Castração e Controle de Animais | prefeito compartilha experiência de Condeúba ao Consórcio do Vale do Rio Gavião

Fotos: BLOG DO ANDERSON

A grande quantidade de animais abandonados, um dos principais gargalos enfrentados por gestores públicos em todo o Brasil, centralizou os debates na última assembleia do Consórcio Intermunicipal do Vale do Rio Gavião (CIVALERG), realizada na sexta-feira (12). Durante o encontro, o prefeito Micael Batista Silveira, do Movimento Democrático Brasileiro, apresentou uma proposta inovadora baseada em uma experiência recente realizada em Condeúba, sugerindo a união das Prefeituras para criar uma estrutura fixa de atendimento. “Nós coletamos animais na rua, vacinamos, demos banho, tratamos os feridos e fizemos a castração.

Para identificá-los antes de devolvê-los ao habitat de forma segura, a veterinária recomendou uma tatuagem na orelha, evitando brincos ou métodos que pudessem ser considerados mutilação. Feito o pós-operatório, eles retornaram às ruas”, explicou o gestor, detalhando o processo de manejo populacional ético adotado, onde o Governo de Condeúba investiu R$ 30 mil em uma ação cirúrgica piloto.  Com base no sucesso da iniciativa, Micael Batista sugeriu aos prefeitos presentes a descentralização dos chamados castramóveis em favor de uma clínica fixa regional financiada coletivamente.
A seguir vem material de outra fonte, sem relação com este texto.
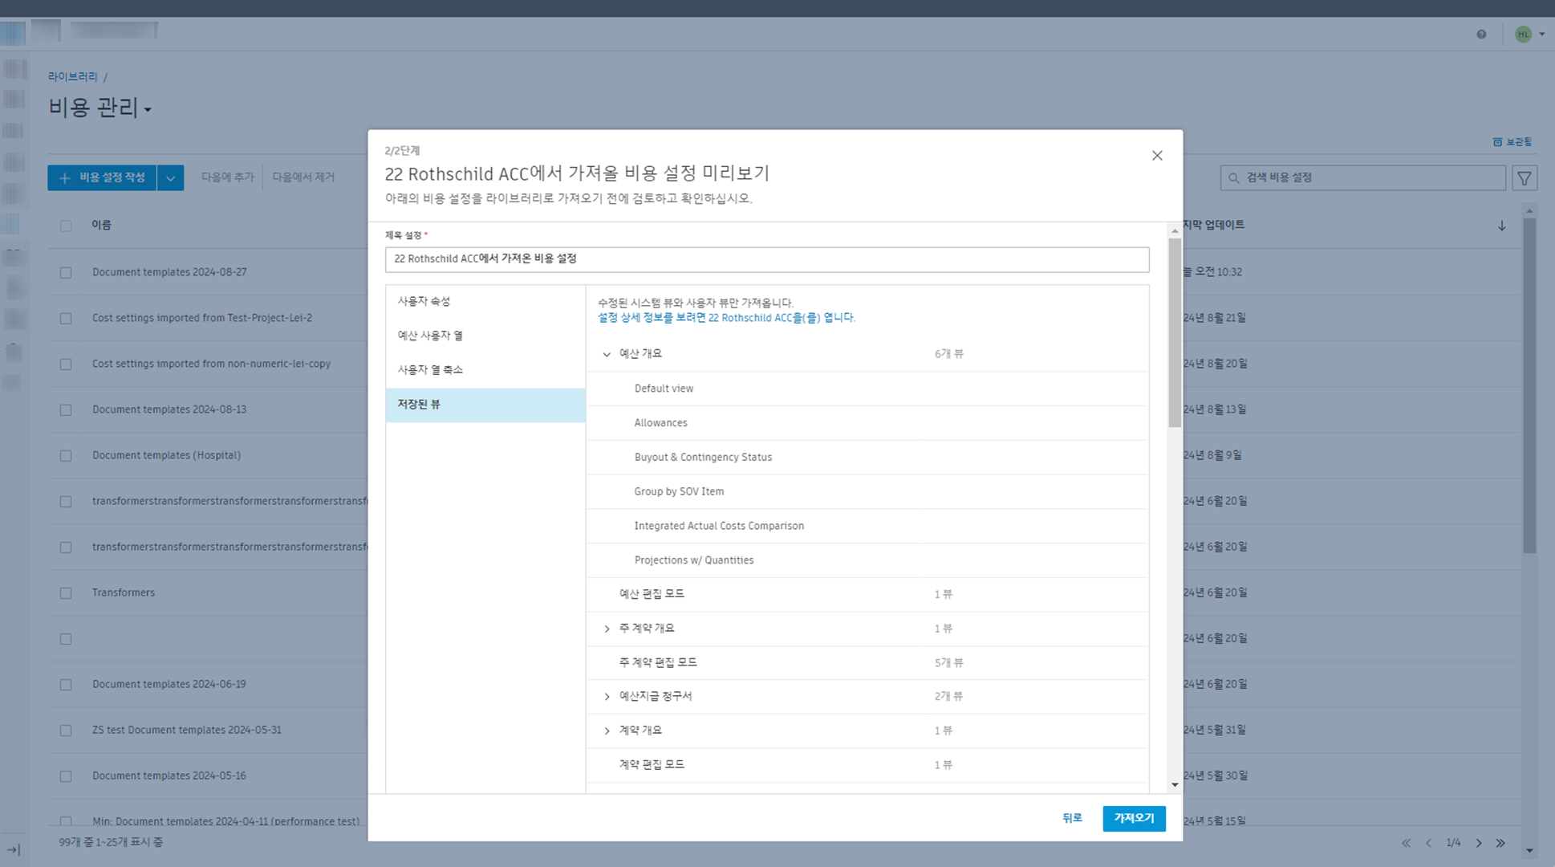Check the Transformers row checkbox

[66, 592]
Na avaliação do gestor, essas unidades móveis possuem forte apelo político, mas eficácia limitada em mutirões de curto prazo. O prefeito ofereceu a estrutura já existente em Condeúba para sediar o projeto, caso a logística atenda aos demais parceiros. “A estrutura para um centro cirúrgico desse tipo não é complexa. A minha ideia é contratarmos um médico veterinário fixo em regime mensal, assim como fazemos com médicos cirurgiões no Samu ou nos hospitais. Se cada município contribuir com uma cota de R$ 1,5 mil a R$ 3 mil por dois ou três meses, conseguimos manter o serviço rodando de forma contínua”, defendeu.
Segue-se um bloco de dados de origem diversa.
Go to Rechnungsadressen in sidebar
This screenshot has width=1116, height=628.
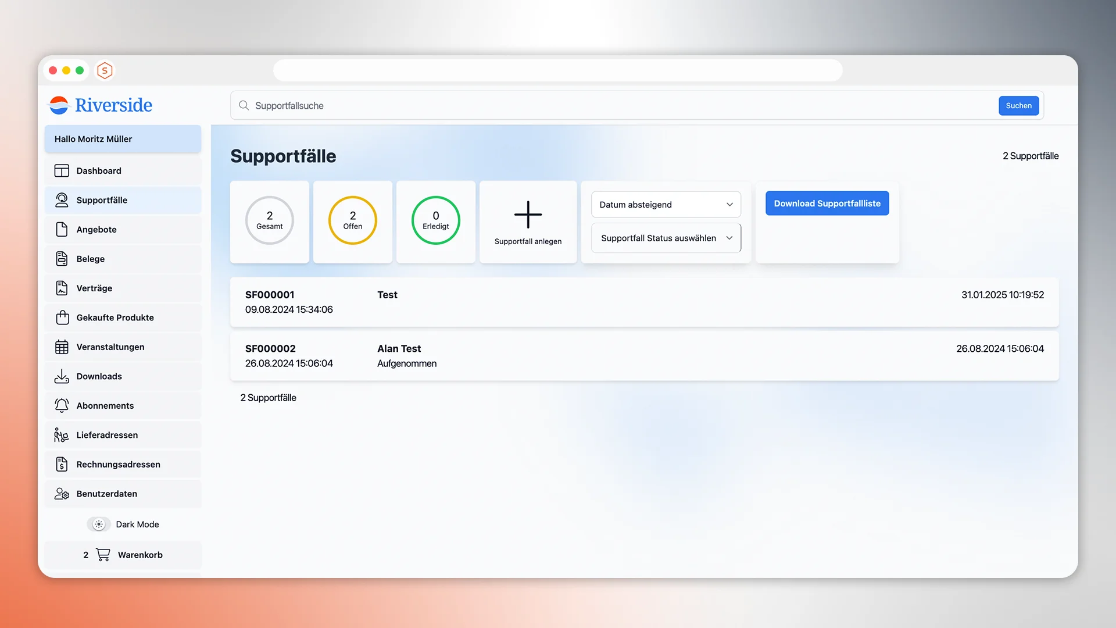pyautogui.click(x=118, y=464)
Pelo modelo desenhado, cada prefeitura ficaria responsável apenas pelo transporte dos animais até a sede em Condeúba e pelo posterior recolhimento após as cirurgias. O gestor concluiu destacando que, embora a medida não esvazie as vias públicas de imediato, gera um impacto definitivo a médio prazo. Em mutirões isolados, realizam-se no máximo 20 a 30 procedimentos por dia e não se resolve o problema. Com um serviço fixo funcionando por meses, utilizando recursos próprios e integrando com verbas que o Estado disponibiliza, em dois ou três anos a região Centro Sul Baiana terá um resultado prático e efetivo no controle, sem pesar no orçamento de nenhuma Prefeitura.